Untersuchter Text:
━━━━━━━━
Beglitzert euch!
Pfarrer Dr. Jürgen Kaiser

Ich schäme mich des Evangeliums nicht; denn es ist eine Kraft Gottes, die selig macht alle, die glauben, schreibt Paulus (Röm 1,16).

Und ich unterschreibe. Auch ich schäme mich des Evangeliums nicht. Es ist eine Kraft, eine Kraft Gottes, die Kraft Gottes, die im und durch den Glauben kommt. Eine Kraft, die mich zerrissenen Menschen durchs Leben bringt. Die Kraft, die mich am Leben hält, weil Gott mir gut zuredet. Dieser Kraft Gott schäme ich mich nicht. Nein, des Evangeliums schäme ich mich nicht. Nicht des Evangeliums.

Aber…

Im Sommer war ich in Brandenburg. Brandenburg ist schön. Im Sommer. Ein See, ein Schloss, ein Kirchlein. So ist das überall in Brandenburg. See, Schloss, Kirchlein. Das Kirchlein war offen. Kleine Seitentür. Große Vordertür gab’s gar nicht. Angenehme Kühle. Mich begrüßt ein Spiegel in Goldrahmen auf einem Stuhl. Wie mit Lippenstift stand auf dem Spiegel geschrieben: „Du bist willkommen und gesegnet. Denke liebevoll an dich und segne dich. Nimm Glitzer dazu“. Auf dem Stuhl eine Tube Glitzer.

Wunderbar. Was will man auch machen auf dem Dorf, wenn schon lang keine Pfarrerin, kein Pfarrer mehr da ist. Muss man sich selber helfen, muss man sich selber segnen. Und gleich die Anleitung dazu: Liebevoll an sich denken und Glitzer dazu nehmen.
━━━━━━━━
Deine Aufgabe: Sag bitte anhand des untersuchten Textes: Was befand sich im Kirchlein außer dem Spiegel noch auf dem Stuhl?

Datenauszug:
━━━━━━━━
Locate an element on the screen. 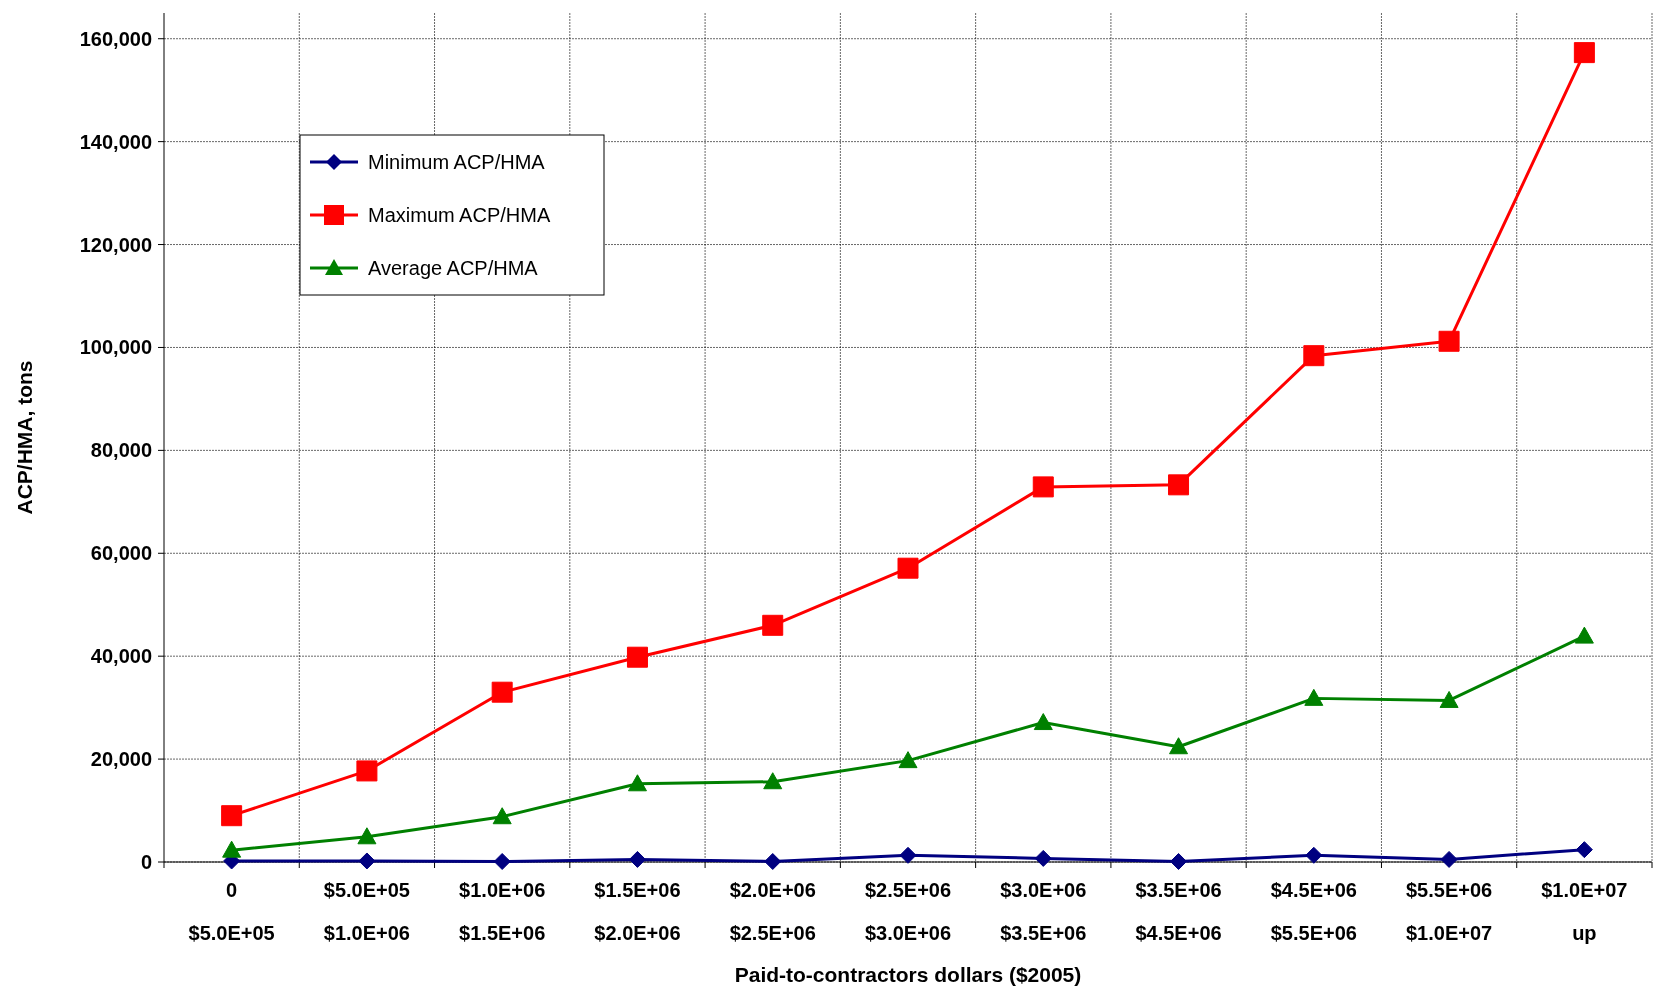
━━━━━━━━
Ergebnis der Übung: Eine Tube Glitzer.